** For the Women's Health evening class that I'm taking at BYU, we had to tab the positive and negative ideas portrayed in fashion magazines and then write about it. My reflection paper is below. I feel like I'm missing important facts or a paragraph clincher, so please feel free to use your editing skills to share your opinion on the topic with me. **
I am discouraged by the way society views “the media.” Big, bad magazines and television shows! “Who are these corporate executives that are forcing negative images and ideas of womanhood down our throats?” These are the types of statements I hear in our Women’s Health class. And you’re right. The CEO and Marketing team are sitting up in their corner offices looking at the next issue of Vogue and deciding what the next episode of Desperate Housewives will be about, and they say to themselves, “Sex sells.”
But who’s buying this scandalous material? Why do you think the content of these magazines hasn’t changed in the last 50 years? Why wont any other normal doll beat out the Barbie empire? Let’s just take that pointed, angry media finger and admit that there are four fingers pointing back at us.
The media is giving us exactly what we’ve been asking for: the freedom to imagine we are someone else. Someone prettier, more fashionable, and popular. The media portrays what they have discovered is society’s ideal body image – skinny enough to fit through a door with three other people, a hair style, face, and outfit not of our own and deemed perfect, all in a happy or successful life.
Popular magazines portray this ideal in a variety of ways.
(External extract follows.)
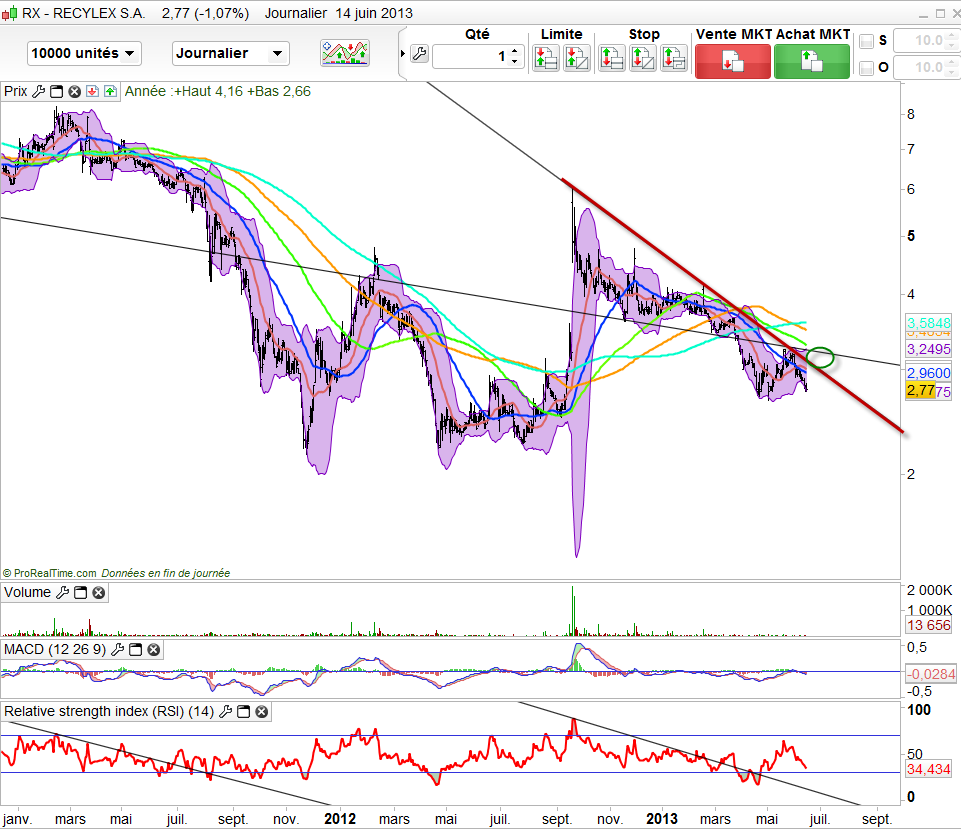Click the first Limite sell order icon
Image resolution: width=961 pixels, height=829 pixels.
pos(546,58)

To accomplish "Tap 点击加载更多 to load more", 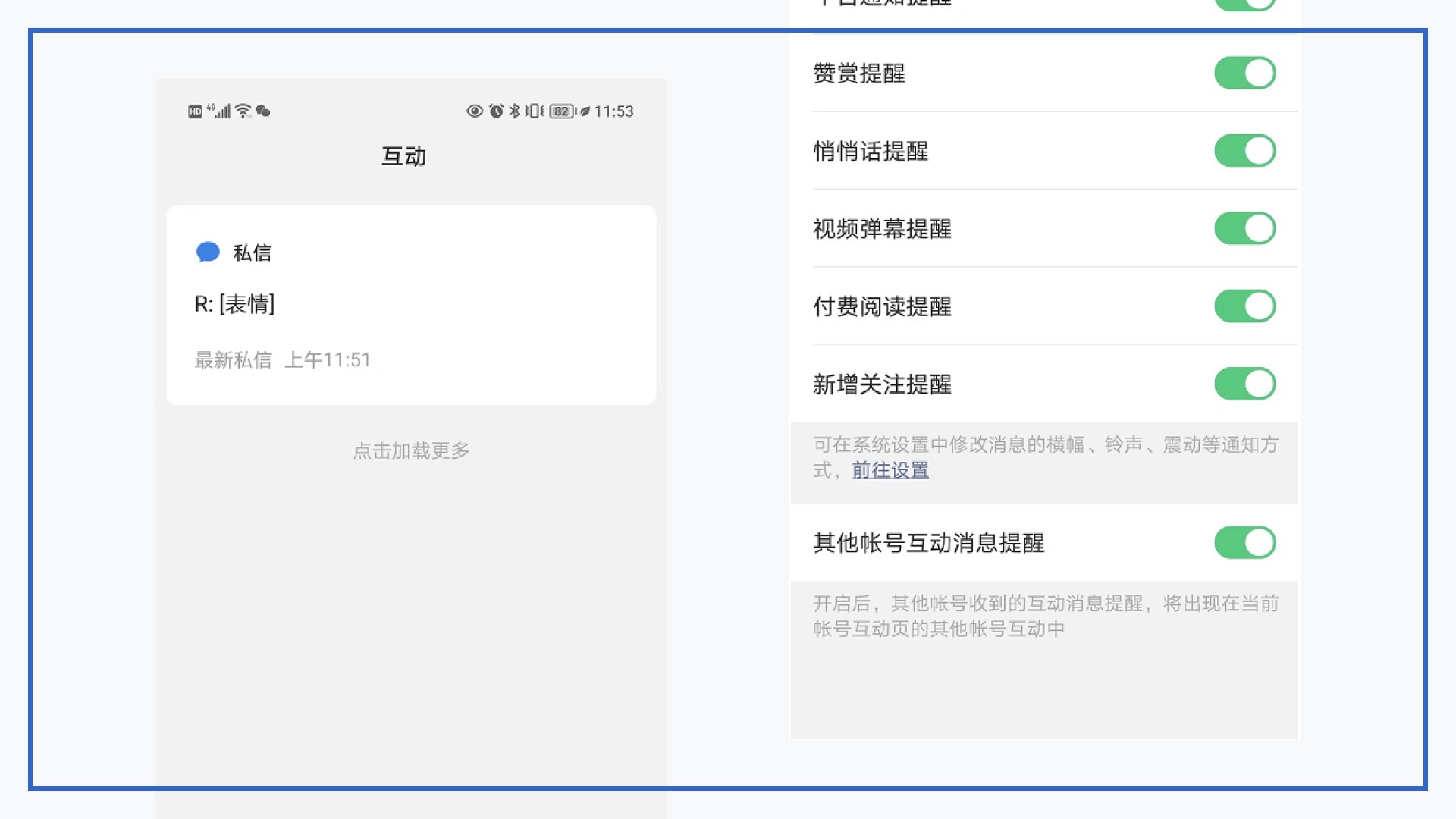I will tap(410, 450).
Models pounce the catwalk with a feisty, almost non-existent expression, wearing an outfit and coiffure that no one in their right-mind would actually strut down Main Street. They are conveying a character that we wish to emulate. Movie stars lives are paraded before us as a constant reminder of how “the elite” spend their time. Editors compare red carpet outfits and who wore them best, so we can imagine what it means to be someone besides our average selves.
Don’t misunderstand - if anyone is for the promotion of a healthier attitude and lifestyle among women and society, it’s me. I have witnessed the effect of the media on young women around the world. I know women, including my younger self, who wanted to emulate the look and life of a star, and I felt the negative effects that character swap caused. I am not a fan of the position we have put ourselves in today.
On this note, I am proud of the people who stand up to the media to tell them their ultimate standard for womanhood is off. I appreciate those who have protested the placement of pornographic material in stores, to protect the eyes of our children. I find courage with those who have written editorials to Seventeen to remind them about the message they are portraying. Thank you women of the world for writing to the producers of Gilmore Girls when the show’s plot became immoral and pointless.
The more we raise our voices towards this misperception and stop endorsing outlets for negative body image, the closer we get to healthier women. So stop buying the magazines or reading them at the check out stand. Change the channel when the shows you are watching take a unwanted direction. And most of all, let’s stop blaming the marketing man and take responsibility for the image we’re petitioning.